Start of INPUT DATA

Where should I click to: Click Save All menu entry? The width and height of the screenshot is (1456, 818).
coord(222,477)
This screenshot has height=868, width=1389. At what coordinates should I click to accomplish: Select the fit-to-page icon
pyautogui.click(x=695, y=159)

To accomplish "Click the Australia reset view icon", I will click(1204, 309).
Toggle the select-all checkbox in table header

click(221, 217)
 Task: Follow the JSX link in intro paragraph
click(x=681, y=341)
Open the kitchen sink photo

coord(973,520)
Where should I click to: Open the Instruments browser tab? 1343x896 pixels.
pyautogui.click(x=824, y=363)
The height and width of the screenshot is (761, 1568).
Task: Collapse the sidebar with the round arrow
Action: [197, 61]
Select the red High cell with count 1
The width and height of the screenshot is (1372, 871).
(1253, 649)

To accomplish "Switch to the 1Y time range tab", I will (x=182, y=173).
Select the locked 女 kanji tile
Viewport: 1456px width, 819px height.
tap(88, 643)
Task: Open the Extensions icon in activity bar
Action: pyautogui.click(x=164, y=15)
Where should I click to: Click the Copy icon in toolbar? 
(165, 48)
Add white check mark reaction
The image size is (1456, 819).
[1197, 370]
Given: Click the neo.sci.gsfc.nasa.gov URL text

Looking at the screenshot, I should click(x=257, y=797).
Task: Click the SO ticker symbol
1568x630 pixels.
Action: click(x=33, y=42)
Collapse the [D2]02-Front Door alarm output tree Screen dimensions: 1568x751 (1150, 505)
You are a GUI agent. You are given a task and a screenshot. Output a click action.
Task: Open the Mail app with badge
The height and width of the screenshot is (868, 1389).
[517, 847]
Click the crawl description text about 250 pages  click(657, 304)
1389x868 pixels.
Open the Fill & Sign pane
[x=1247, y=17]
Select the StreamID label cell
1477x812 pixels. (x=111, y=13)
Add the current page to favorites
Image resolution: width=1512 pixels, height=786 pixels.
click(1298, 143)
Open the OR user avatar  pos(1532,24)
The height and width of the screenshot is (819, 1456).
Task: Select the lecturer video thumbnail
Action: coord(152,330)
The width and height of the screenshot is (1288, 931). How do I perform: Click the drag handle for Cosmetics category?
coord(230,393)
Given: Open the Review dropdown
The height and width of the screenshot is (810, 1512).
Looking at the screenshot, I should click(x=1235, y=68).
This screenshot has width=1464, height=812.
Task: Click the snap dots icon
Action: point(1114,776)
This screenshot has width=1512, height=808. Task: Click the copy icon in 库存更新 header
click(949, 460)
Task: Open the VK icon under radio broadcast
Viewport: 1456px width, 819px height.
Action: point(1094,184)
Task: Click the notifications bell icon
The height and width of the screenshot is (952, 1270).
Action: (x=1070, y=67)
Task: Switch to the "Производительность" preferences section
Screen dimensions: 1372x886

End of INPUT DATA

• [WORK TO BE COMPLETED] Each record above needs to be written out exactly, with nothing left out.

• [RESULT FOR THIS TASK]
Where should I click to: Click Save All menu entry? The width and height of the screenshot is (1456, 818).
coord(222,477)
This screenshot has height=868, width=1389. At what coordinates should I click to accomplish: Select the fit-to-page icon
pyautogui.click(x=695, y=159)

To accomplish "Click the Australia reset view icon", I will click(1204, 309).
Toggle the select-all checkbox in table header

click(221, 217)
 Task: Follow the JSX link in intro paragraph
click(x=681, y=341)
Open the kitchen sink photo

coord(973,520)
Where should I click to: Open the Instruments browser tab? 1343x896 pixels.
pyautogui.click(x=824, y=363)
The height and width of the screenshot is (761, 1568).
Task: Collapse the sidebar with the round arrow
Action: [197, 61]
Select the red High cell with count 1
The width and height of the screenshot is (1372, 871).
(1253, 649)

To accomplish "Switch to the 1Y time range tab", I will (x=182, y=173).
Select the locked 女 kanji tile
Viewport: 1456px width, 819px height.
tap(88, 643)
Task: Open the Extensions icon in activity bar
Action: pyautogui.click(x=164, y=15)
Where should I click to: Click the Copy icon in toolbar? 
(165, 48)
Add white check mark reaction
The image size is (1456, 819).
[1197, 370]
Given: Click the neo.sci.gsfc.nasa.gov URL text

Looking at the screenshot, I should click(x=257, y=797).
Task: Click the SO ticker symbol
1568x630 pixels.
Action: click(x=33, y=42)
Collapse the [D2]02-Front Door alarm output tree Screen dimensions: 1568x751 (1150, 505)
You are a GUI agent. You are given a task and a screenshot. Output a click action.
Task: Open the Mail app with badge
The height and width of the screenshot is (868, 1389).
[517, 847]
Click the crawl description text about 250 pages  click(657, 304)
1389x868 pixels.
Open the Fill & Sign pane
[x=1247, y=17]
Select the StreamID label cell
1477x812 pixels. (x=111, y=13)
Add the current page to favorites
Image resolution: width=1512 pixels, height=786 pixels.
click(1298, 143)
Open the OR user avatar  pos(1532,24)
The height and width of the screenshot is (819, 1456).
Task: Select the lecturer video thumbnail
Action: coord(152,330)
The width and height of the screenshot is (1288, 931). How do I perform: Click the drag handle for Cosmetics category?
coord(230,393)
Given: Open the Review dropdown
The height and width of the screenshot is (810, 1512).
Looking at the screenshot, I should click(x=1235, y=68).
This screenshot has width=1464, height=812.
Task: Click the snap dots icon
Action: point(1114,776)
This screenshot has width=1512, height=808. Task: Click the copy icon in 库存更新 header
click(949, 460)
Task: Open the VK icon under radio broadcast
Viewport: 1456px width, 819px height.
Action: point(1094,184)
Task: Click the notifications bell icon
The height and width of the screenshot is (952, 1270).
Action: (x=1070, y=67)
Task: Switch to the "Производительность" preferences section
Screen dimensions: 1372x886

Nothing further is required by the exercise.